● **DIRECTIONS FOR THIS TASK**
The expected output is an exact copy of each line from the line with "The height and" through the end of the data below, with no pictures in it.

....

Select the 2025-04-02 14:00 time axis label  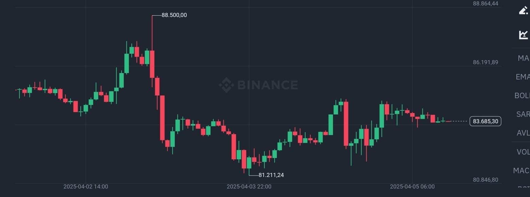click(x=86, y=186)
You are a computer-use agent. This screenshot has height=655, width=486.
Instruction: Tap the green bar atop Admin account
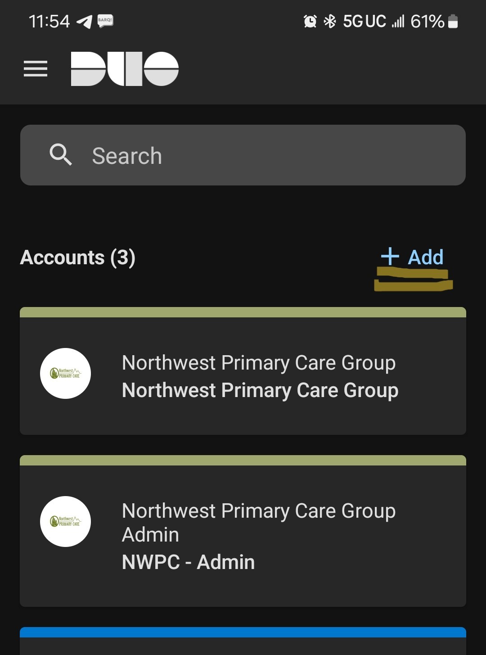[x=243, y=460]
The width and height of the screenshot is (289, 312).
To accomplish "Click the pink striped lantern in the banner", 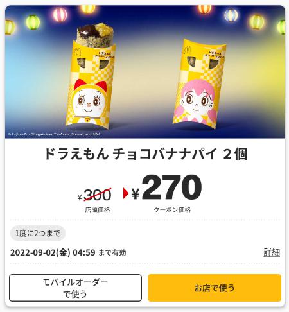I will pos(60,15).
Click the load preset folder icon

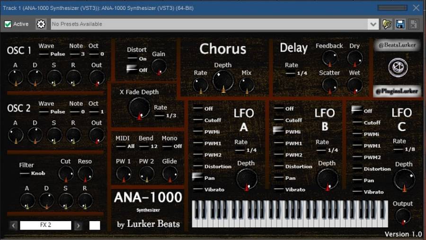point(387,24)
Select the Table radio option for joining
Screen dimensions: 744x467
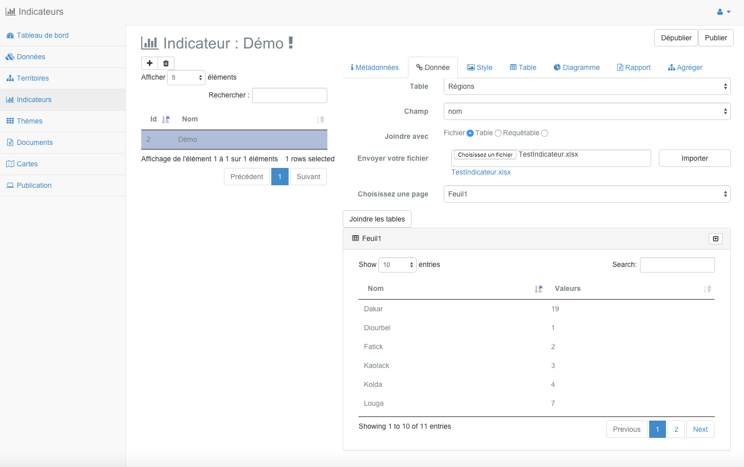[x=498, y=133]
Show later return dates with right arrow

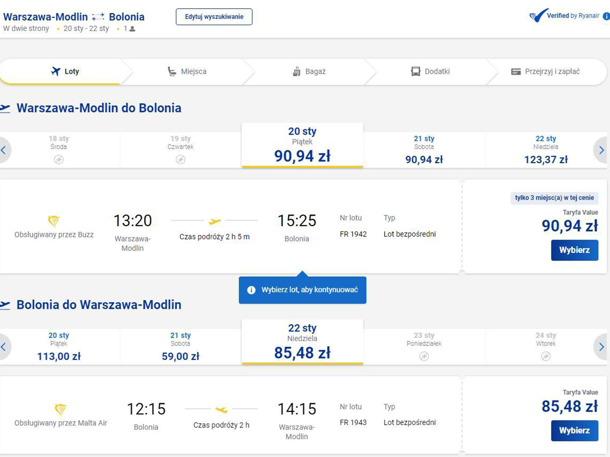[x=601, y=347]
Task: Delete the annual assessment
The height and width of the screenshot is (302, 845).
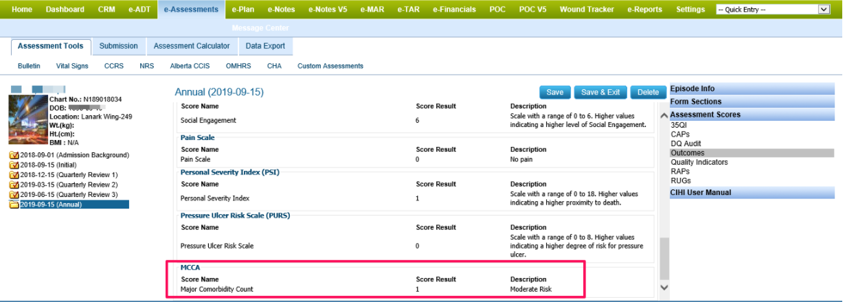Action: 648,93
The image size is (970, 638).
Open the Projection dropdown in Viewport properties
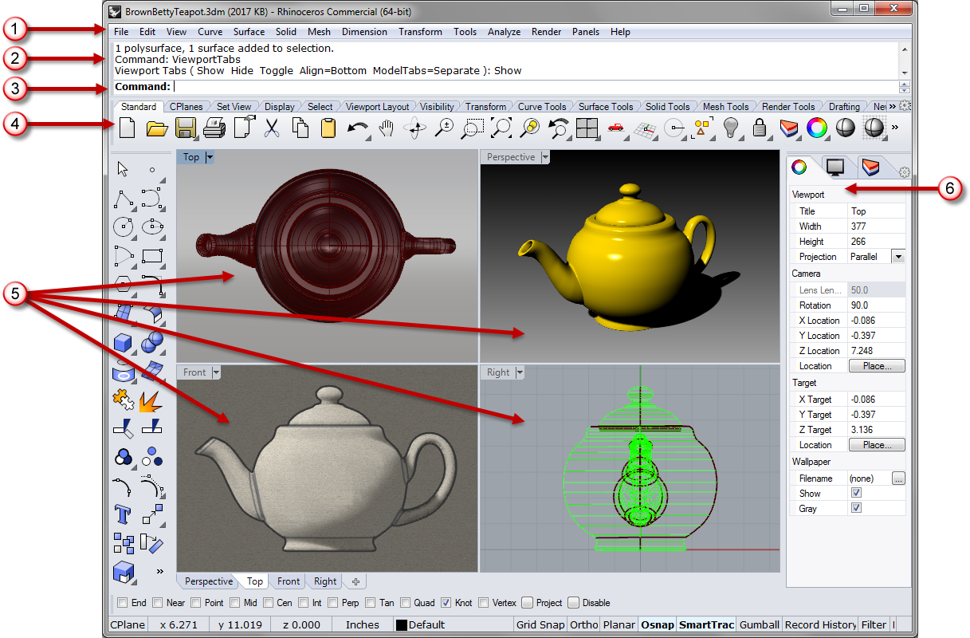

....

● **TASK SOLUTION**
The height and width of the screenshot is (302, 845).
Action: 648,93
The image size is (970, 638).
Open the Projection dropdown in Viewport properties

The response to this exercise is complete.